=== Problem ===
In the records below, find the line with "Task: Turn on Shared jobs only switch" and the line with "1107x675 pixels.". Print both exactly, along with every line between them, and no other line.

=== Data records ===

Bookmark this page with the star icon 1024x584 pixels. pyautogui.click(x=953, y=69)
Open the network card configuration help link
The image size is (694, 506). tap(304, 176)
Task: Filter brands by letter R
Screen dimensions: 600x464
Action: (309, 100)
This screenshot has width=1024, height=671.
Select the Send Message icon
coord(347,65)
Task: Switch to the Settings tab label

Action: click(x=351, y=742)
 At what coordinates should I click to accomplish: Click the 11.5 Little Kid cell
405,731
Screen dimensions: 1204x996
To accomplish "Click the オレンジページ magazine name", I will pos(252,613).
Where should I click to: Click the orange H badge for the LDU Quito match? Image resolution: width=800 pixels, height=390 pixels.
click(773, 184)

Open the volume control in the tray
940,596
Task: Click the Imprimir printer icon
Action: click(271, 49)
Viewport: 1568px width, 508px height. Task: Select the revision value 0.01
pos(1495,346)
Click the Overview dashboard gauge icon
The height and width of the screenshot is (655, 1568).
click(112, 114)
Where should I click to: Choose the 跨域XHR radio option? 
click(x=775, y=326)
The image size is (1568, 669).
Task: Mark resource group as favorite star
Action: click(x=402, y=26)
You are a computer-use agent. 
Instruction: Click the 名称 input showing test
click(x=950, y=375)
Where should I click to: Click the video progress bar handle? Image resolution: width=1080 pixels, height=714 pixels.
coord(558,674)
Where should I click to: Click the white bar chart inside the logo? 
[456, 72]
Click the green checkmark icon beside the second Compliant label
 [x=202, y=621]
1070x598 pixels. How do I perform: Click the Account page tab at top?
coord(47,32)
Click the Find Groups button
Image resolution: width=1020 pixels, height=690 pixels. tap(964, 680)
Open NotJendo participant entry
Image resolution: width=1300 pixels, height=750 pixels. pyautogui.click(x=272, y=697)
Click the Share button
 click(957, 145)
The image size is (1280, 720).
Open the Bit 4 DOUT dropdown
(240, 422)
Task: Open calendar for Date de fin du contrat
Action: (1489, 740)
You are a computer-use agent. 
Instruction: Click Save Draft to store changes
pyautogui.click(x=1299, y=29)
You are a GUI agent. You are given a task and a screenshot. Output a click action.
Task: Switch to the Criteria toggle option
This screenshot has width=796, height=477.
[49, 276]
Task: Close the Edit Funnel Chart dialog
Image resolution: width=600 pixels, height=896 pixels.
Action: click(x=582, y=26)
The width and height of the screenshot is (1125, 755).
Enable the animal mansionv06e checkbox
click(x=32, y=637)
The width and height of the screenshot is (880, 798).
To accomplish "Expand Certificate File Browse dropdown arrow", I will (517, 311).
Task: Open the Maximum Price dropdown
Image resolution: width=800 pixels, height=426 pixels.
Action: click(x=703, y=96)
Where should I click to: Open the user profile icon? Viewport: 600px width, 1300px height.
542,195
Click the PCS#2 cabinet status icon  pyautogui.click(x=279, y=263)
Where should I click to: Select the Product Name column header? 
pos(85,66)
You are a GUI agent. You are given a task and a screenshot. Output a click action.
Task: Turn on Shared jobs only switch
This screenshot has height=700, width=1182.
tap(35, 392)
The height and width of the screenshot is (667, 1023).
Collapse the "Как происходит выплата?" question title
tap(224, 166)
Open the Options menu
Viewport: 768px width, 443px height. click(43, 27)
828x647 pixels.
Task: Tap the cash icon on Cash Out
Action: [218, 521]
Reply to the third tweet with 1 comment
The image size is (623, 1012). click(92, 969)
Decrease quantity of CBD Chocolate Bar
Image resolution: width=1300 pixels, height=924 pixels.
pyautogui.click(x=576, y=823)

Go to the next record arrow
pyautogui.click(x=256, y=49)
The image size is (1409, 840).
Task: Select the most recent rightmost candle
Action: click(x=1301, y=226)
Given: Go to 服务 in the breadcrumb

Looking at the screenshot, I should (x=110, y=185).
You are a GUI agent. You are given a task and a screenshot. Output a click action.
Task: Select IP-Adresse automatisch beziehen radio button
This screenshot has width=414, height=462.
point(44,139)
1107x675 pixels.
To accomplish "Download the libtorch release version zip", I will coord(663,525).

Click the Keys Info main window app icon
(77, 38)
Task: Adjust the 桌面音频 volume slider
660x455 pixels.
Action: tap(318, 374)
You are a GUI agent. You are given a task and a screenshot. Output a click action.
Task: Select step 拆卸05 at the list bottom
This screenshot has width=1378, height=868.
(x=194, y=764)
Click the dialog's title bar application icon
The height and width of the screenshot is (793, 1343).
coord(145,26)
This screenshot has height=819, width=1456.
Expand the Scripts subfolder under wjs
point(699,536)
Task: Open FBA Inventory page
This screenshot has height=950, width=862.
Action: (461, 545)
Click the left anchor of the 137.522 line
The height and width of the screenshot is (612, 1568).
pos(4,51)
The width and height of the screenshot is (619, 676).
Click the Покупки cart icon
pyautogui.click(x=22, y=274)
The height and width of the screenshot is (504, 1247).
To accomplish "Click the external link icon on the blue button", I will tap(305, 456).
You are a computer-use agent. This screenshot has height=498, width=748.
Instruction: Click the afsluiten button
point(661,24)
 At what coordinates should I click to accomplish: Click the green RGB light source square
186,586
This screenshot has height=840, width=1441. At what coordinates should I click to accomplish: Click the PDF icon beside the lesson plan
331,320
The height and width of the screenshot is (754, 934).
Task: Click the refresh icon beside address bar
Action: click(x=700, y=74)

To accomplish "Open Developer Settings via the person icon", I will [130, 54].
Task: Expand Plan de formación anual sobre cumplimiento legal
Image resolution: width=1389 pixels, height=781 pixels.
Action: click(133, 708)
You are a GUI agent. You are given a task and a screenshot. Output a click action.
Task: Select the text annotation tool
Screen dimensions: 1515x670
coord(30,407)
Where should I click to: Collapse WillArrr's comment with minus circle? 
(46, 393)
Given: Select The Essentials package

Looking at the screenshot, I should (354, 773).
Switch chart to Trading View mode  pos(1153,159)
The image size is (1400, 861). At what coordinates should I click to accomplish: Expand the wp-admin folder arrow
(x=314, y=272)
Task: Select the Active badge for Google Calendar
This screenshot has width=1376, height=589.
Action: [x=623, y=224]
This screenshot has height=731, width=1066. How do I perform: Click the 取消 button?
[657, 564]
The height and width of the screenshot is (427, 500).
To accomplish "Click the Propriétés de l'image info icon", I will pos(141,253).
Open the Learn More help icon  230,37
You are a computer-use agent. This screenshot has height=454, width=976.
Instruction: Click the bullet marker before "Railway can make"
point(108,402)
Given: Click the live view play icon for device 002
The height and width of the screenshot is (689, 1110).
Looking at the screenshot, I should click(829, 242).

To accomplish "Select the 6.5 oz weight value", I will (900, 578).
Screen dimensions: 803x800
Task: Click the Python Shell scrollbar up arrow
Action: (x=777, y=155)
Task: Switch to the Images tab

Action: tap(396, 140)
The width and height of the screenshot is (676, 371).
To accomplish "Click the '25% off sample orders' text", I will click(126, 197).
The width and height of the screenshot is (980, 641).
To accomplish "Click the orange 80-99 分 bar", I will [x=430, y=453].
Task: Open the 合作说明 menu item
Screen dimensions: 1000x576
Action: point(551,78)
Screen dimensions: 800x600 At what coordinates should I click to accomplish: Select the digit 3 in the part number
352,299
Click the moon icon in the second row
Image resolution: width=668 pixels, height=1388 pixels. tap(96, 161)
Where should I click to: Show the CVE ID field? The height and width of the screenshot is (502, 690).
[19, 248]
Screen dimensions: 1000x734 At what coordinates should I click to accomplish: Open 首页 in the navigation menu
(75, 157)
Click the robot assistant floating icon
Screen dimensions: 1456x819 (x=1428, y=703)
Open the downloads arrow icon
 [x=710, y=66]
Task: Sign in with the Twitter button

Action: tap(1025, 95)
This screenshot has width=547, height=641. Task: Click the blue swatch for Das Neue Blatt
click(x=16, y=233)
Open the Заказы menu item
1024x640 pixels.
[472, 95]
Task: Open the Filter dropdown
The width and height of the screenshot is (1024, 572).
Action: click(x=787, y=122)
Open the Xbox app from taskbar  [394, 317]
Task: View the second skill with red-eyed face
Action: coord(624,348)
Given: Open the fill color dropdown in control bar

=== Problem solution ===
Task: Turn on Shared jobs only switch
This screenshot has height=700, width=1182.
tap(35, 392)
The height and width of the screenshot is (667, 1023).
Collapse the "Как происходит выплата?" question title
tap(224, 166)
Open the Options menu
Viewport: 768px width, 443px height. click(43, 27)
828x647 pixels.
Task: Tap the cash icon on Cash Out
Action: [218, 521]
Reply to the third tweet with 1 comment
The image size is (623, 1012). click(92, 969)
Decrease quantity of CBD Chocolate Bar
Image resolution: width=1300 pixels, height=924 pixels.
pyautogui.click(x=576, y=823)

Go to the next record arrow
pyautogui.click(x=256, y=49)
The image size is (1409, 840).
Task: Select the most recent rightmost candle
Action: click(x=1301, y=226)
Given: Go to 服务 in the breadcrumb

Looking at the screenshot, I should (x=110, y=185).
You are a GUI agent. You are given a task and a screenshot. Output a click action.
Task: Select IP-Adresse automatisch beziehen radio button
This screenshot has width=414, height=462.
point(44,139)
1107x675 pixels.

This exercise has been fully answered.